Neuroprotective effects of erythropoietin during deep hypothermic circulatory arrest☆

• Verfasst von: Givehchian, Mehdi [VerfasserIn]
• Verfasst von: Beschorner, Rudi [VerfasserIn]
• Verfasst von: Ehmann, Cornelius [VerfasserIn]
• Verfasst von: Frauenlob, Lydia Michaela [VerfasserIn]
• Verfasst von: Morgalla, Matthias [VerfasserIn]
• Verfasst von: Hashemi-Kalibar, Seyed-Bahram [VerfasserIn]
• Verfasst von: Ziemer, Gerhard [VerfasserIn]
• Verfasst von: Scheule, Albertus Maria [VerfasserIn]
• Titel: Neuroprotective effects of erythropoietin during deep hypothermic circulatory arrest☆
• Verf.angabe: Mehdi Givehchian, Rudi Beschorner, Cornelius Ehmann, Lydia Frauenlob, Matthias Morgalla, Bahram Hashemi, Gerhard Ziemer, Albertus M. Scheule
• Jahr: 2010
• Umfang: 7 S.
• Fussnoten: Available online 19 September 2009 ; Gesehen am 28.03.2023
• Titel Quelle: Enthalten in: European journal of cardio-thoracic surgery
• Ort Quelle: Oxford : Oxford Univ.

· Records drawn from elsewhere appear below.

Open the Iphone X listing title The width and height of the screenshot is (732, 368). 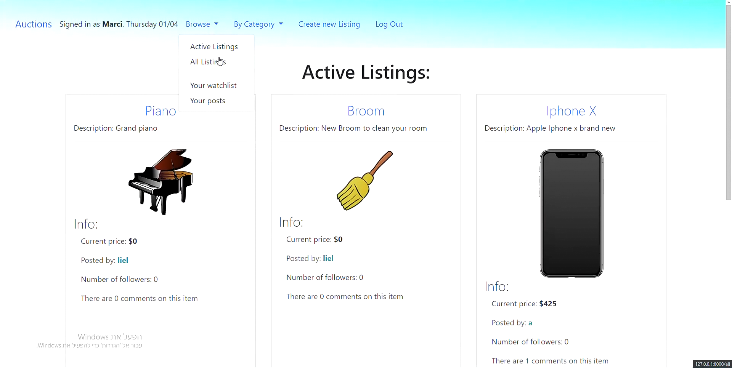tap(571, 111)
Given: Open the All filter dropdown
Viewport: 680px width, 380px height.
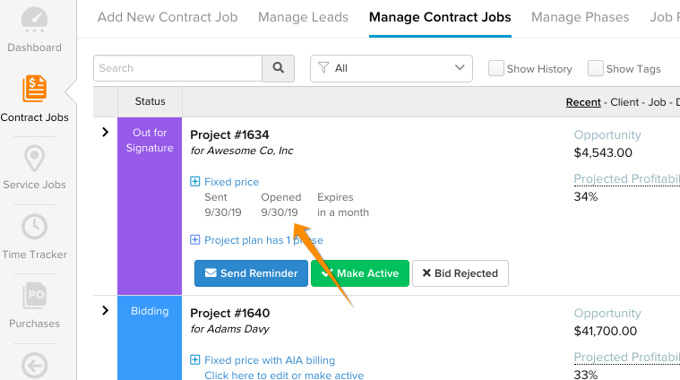Looking at the screenshot, I should click(392, 68).
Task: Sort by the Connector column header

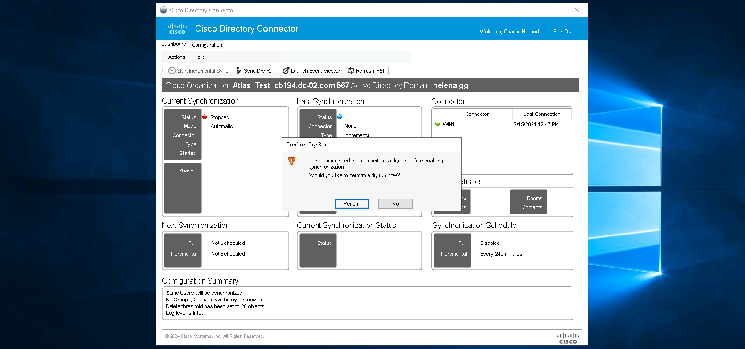Action: coord(476,114)
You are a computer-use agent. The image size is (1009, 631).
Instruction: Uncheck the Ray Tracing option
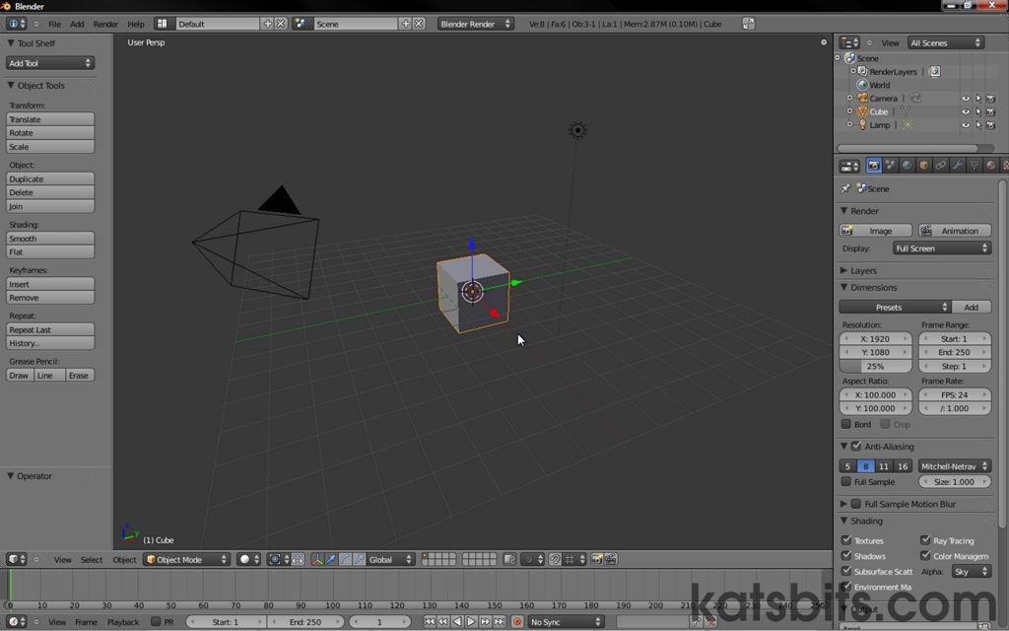tap(925, 540)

Press, 1987
• Jahr Quelle: 2010
• Band/Heft Quelle: 37(2010), 3, Seite 662-668
• ISSN Quelle: 1873-734X
• DOI: doi:10.1016/j.ejcts.2009.07.048
• Datenträger: Online-Ressource
• Sprache: eng
• K10plus-PPN: 1840339020

Abstract

Objective: Permanent mild-to-severe brain injury with neurologic sequelae remains a significant source of postoperative morbidity in cardiovascular surgery. There is increasing evidence that erythropoietin confers neuroprotective effects in various conditions of neuronal damage, such as hypoxia and cerebral ischaemia. Using a surviving porcine model, this study evaluates whether systemic treatment with erythropoietin induces brain protection in deep hypothermic circulatory arrest (DHCA). Methods: Sixteen pigs (42 ± 3 kg) randomly assigned into two groups (n = 8) were subjected to 60 min of DHCA at an intracerebral temperature of 20 °C. The animals of the erythropietin group were treated perioperatively with 500 IU kg−1 of recombinant human erythropoietin on 3 consecutive days beginning the day before surgery. Intracerebral monitoring was performed by subcortical microdialysis, brain tissue oxygenation, measurement of brain temperature and intracranial pressure. Neurologic recovery was evaluated daily. Perioperative S100β protein serum level was determined. The brains were harvested on the postoperative day 6 after perfusion fixation. Multiple brain regions were investigated histologically for hypoxic-ischaemic damage. Results: The subcortical brain microdialysis detected significant increase of glycerol and lactate concentrations in both groups (P = 0.0001) with considerably higher concentrations in the brain of control animals (P = 0.011). There were no significant differences in neurological outcome (P = 0.15). Erythropoietin-treated animals tended to a more complete and rapid neurological recovery. By contrast, none of the animals in the control group achieved complete neurological recovery. S100β protein as a putative marker of cerebral injury tended to be higher in the control group. Brain infarction was detectable in all control animals but only in two erythropoietin-treated animals. Conclusion: These results suggest some beneficial neuroprotective effects of erythropoietin in this model of global brain ischaemia induced by 1 h of hypothermic circulatory arrest.